* Texto de la página:
Klein no es una académica y no puede juzgarse como tal. Hay muchas partes de su libro donde simplifica demasiado. Pero Friedman y los otros terapeutas de shock también fueron culpables de simplificación excesiva al fundamentar su creencia en la perfección de las economías de mercado sobre modelos que daban por sentadas información perfecta, competencia perfecta, mercados de riesgo perfectos. En realidad, los argumentos contra estas políticas son aún más fuertes que los que Klein plantea. Ellas nunca estuvieron basadas en fundamentos empíricos y teóricos consistentes, e incluso mientras muchas de estas políticas estaban siendo impulsadas, los economistas académicos estaban explicando las limitaciones de los mercados —por ejemplo, cuando la información es imperfecta, es decir, siempre—.

* Ítems disponibles:
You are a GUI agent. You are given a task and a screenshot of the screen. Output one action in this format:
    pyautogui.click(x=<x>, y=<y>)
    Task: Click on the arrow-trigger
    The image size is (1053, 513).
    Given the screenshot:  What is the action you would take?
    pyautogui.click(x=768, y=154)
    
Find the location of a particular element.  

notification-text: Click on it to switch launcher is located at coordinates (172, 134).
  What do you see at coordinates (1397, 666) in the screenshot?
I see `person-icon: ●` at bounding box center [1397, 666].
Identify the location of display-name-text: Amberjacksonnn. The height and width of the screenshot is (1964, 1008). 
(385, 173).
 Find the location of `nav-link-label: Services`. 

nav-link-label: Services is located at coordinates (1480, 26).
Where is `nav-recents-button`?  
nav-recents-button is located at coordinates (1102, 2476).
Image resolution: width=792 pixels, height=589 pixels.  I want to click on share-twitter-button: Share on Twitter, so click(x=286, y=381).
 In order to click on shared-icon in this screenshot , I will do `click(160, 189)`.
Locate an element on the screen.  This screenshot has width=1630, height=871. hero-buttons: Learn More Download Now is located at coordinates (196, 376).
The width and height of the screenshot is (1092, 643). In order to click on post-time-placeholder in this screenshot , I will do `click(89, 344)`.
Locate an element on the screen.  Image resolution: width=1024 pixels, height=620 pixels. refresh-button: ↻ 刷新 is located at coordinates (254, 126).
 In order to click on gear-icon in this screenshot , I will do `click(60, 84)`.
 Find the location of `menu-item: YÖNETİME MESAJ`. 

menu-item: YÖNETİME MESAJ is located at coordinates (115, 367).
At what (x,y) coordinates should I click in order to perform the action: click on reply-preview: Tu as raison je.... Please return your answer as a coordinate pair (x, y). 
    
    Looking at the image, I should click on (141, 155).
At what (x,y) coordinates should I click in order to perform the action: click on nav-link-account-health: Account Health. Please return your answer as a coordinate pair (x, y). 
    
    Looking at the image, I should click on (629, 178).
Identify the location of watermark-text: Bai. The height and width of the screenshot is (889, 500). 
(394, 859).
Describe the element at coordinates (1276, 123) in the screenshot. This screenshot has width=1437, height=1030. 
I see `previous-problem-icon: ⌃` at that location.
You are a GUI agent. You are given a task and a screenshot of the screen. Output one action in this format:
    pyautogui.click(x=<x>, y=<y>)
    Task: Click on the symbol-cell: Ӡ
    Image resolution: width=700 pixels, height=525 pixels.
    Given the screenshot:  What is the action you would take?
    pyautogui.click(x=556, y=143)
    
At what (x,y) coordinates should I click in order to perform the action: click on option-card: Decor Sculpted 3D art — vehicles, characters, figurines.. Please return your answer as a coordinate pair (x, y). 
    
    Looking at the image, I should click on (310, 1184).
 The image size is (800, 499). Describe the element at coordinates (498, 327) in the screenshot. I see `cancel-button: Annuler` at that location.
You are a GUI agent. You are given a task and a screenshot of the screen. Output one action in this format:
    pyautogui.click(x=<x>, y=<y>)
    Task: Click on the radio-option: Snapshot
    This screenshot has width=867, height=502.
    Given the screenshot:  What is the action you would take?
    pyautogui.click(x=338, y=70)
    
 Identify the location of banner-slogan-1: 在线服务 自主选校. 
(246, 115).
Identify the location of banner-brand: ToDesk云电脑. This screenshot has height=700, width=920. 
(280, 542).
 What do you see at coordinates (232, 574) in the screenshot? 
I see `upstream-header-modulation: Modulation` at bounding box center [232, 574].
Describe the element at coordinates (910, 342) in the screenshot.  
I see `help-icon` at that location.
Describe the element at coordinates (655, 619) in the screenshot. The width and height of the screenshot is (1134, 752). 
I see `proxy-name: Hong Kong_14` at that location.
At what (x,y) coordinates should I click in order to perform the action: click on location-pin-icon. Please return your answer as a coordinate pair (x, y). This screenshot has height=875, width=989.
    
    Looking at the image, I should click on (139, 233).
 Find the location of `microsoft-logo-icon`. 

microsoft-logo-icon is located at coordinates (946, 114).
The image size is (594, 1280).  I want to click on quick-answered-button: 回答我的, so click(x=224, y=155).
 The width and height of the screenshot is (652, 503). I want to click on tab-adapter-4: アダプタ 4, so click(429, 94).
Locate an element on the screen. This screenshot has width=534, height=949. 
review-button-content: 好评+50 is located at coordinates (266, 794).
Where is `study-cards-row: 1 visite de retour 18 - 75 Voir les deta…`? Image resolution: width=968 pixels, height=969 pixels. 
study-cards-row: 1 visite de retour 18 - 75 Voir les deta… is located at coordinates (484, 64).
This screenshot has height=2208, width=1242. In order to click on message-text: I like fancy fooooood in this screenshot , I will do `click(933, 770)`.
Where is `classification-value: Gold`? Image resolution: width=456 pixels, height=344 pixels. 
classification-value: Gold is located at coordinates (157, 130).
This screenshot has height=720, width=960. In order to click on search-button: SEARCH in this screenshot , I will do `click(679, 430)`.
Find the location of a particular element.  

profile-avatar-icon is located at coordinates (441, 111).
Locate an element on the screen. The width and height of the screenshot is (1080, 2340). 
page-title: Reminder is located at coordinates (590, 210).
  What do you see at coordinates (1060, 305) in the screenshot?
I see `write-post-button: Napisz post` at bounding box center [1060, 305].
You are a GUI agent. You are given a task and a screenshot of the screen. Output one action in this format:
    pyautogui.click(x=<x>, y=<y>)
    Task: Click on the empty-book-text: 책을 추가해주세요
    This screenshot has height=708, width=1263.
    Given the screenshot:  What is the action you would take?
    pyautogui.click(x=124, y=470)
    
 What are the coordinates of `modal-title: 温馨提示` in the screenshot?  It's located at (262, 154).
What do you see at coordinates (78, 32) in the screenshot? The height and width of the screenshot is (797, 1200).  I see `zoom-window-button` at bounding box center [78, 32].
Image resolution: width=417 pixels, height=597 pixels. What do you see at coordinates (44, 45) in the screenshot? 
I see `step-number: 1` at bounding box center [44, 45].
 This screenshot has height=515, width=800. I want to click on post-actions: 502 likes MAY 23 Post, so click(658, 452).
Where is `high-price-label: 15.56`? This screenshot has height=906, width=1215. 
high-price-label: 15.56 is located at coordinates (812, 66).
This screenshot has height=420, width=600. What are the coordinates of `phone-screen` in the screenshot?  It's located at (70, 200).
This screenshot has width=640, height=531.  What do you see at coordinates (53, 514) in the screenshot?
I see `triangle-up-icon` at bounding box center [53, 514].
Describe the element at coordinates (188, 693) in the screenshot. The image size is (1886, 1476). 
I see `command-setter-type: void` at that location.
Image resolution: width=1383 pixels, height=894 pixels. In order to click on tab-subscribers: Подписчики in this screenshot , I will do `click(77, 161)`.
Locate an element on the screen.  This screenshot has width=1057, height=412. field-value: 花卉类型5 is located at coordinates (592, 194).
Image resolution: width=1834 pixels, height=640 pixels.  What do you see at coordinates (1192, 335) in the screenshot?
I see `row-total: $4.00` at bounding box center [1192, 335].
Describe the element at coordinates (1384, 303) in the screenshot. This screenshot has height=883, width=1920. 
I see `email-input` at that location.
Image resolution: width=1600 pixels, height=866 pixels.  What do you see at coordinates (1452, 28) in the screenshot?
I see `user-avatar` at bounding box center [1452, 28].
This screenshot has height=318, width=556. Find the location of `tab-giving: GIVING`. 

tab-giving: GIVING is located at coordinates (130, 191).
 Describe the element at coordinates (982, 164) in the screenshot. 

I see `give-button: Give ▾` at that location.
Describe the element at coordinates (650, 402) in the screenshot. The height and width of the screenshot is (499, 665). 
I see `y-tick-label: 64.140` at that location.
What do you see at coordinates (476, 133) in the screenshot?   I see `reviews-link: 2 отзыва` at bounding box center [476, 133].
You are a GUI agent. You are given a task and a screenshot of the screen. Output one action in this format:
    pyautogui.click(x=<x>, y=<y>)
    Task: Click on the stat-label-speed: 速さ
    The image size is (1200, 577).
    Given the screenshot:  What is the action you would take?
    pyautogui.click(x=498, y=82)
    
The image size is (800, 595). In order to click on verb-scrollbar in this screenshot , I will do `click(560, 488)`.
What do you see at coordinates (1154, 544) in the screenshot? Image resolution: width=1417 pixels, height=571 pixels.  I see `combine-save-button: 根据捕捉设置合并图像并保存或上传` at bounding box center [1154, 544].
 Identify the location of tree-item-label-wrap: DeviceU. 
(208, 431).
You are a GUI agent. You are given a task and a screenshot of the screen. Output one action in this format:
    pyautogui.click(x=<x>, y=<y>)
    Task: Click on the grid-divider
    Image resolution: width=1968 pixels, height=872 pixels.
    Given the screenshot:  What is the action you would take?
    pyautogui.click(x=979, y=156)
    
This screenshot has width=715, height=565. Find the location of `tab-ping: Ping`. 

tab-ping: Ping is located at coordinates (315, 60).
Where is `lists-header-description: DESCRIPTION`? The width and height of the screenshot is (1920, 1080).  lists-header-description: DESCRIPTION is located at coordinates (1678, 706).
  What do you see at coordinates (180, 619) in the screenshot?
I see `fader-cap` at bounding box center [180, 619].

* Qué hacer: Copia el pasaje del texto sobre el libro de Klein que va de "Klein no es" a "es decir, siempre—.", pero cambia "académica" por "investigadora".

* Tu respuesta:
Klein no es una investigadora y no puede juzgarse como tal. Hay muchas partes de su libro donde simplifica demasiado. Pero Friedman y los otros terapeutas de shock también fueron culpables de simplificación excesiva al fundamentar su creencia en la perfección de las economías de mercado sobre modelos que daban por sentadas información perfecta, competencia perfecta, mercados de riesgo perfectos. En realidad, los argumentos contra estas políticas son aún más fuertes que los que Klein plantea. Ellas nunca estuvieron basadas en fundamentos empíricos y teóricos consistentes, e incluso mientras muchas de estas políticas estaban siendo impulsadas, los economistas académicos estaban explicando las limitaciones de los mercados —por ejemplo, cuando la información es imperfecta, es decir, siempre—.